Officials who manage the D.C. Opportunity Scholarship Program sent letters this week to parents notifying them that the scholarships of up to $7,500, were being rescinded because of the decision by the Education Department. Citing the political uncertainty surrounding vouchers, a spokesperson for Mr. Duncan told us that it is not in the best interest of students and their parents to enroll them in a program that may end a year from now. Congress conditioned funding beyond the 2009-10 school year on reauthorization by Congress and approval by the D.C. Council. By presuming the program dead -- and make no mistake, that's the insidious effect of his bar on new enrollment -- Mr. Duncan makes it even more difficult for the program to get the fair hearing it deserves.

That's not to mention the impact of the last-minute decision on these families. Many of the public charter schools already have cut off enrollments for the upcoming school year; the deadline for out-of-boundary transfers for the public schools has passed. No doubt Mr. Duncan is right about possible disruption for new students if the program were to end. But scholarship officials have been upfront with parents about the risks, and the decision really should be theirs. Let them decide whether they want to chance at least one year in a high-quality private school versus the crapshoot of D.C. public schools.

That, after all, is what this program is about: giving poor families the choice that others, with higher salaries and more resources, take for granted. It's a choice President Obama made when he enrolled his two children in the elite Sidwell Friends School. It's a choice Mr. Duncan had when, after looking at the D.C. schools, he ended up buying a house in Arlington, where good schools are assumed. And it's a choice taken away this week from LaTasha Bennett, a single mother who had planned to start her daughter in the same private school that her son attends and where he is excelling. Her desperation is heartbreaking as she talks about her daughter not getting the same opportunities her son has and of the hardship of having to shuttle between two schools.

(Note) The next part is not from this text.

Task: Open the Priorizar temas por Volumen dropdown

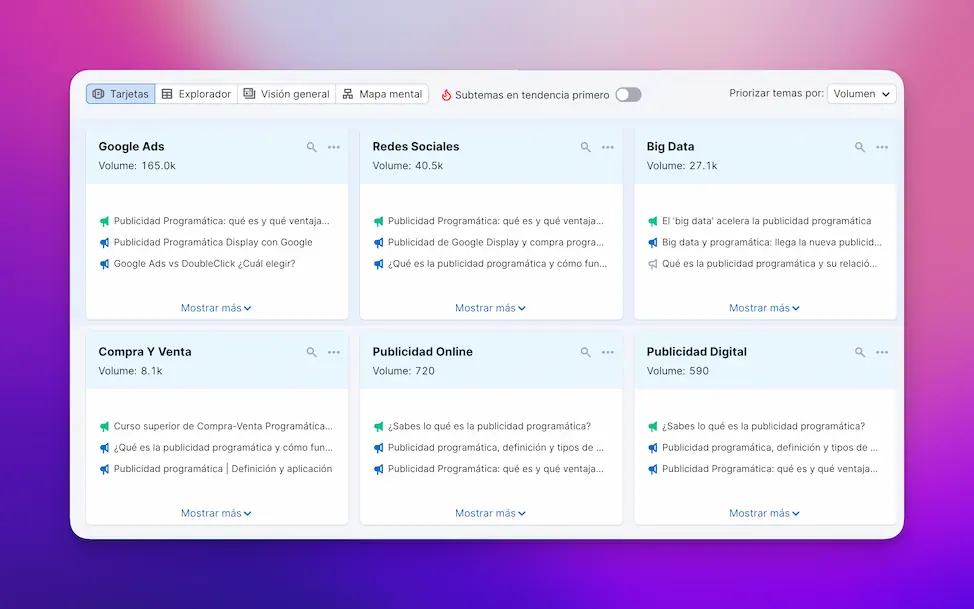Action: (861, 94)
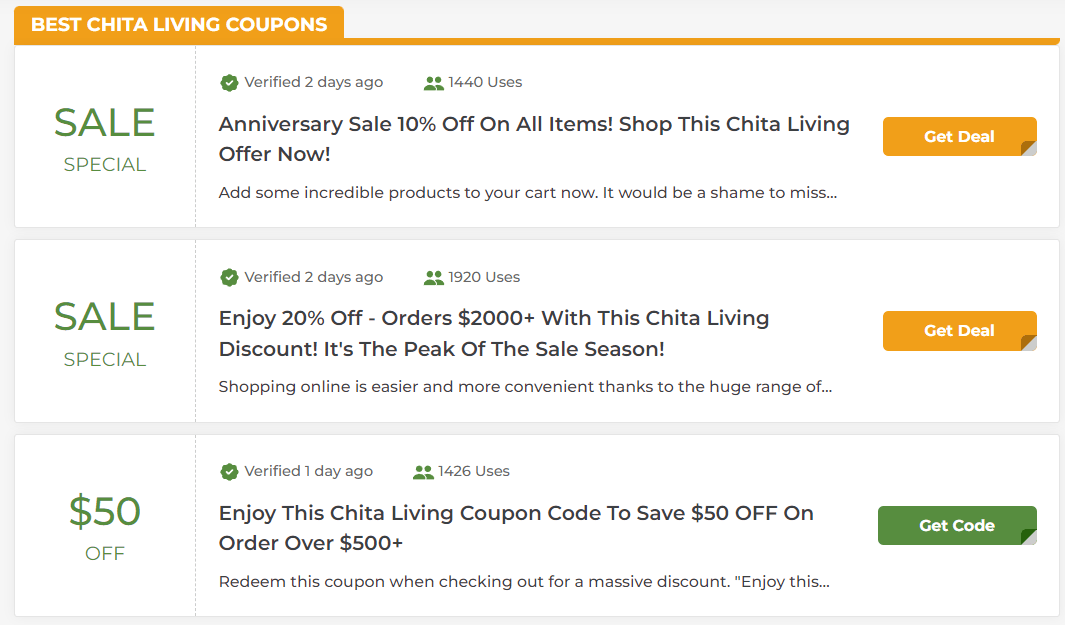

It's clear, though, from how the destruction of the program is being orchestrated, that issues such as parents' needs, student performance and program effectiveness don't matter next to the political demands of teachers' unions. Congressional Democrats who receive ample campaign contributions from the National Education Association and the American Federation of Teachers laid the trap with budget language that placed the program on the block. And now comes Mr. Duncan with the sword.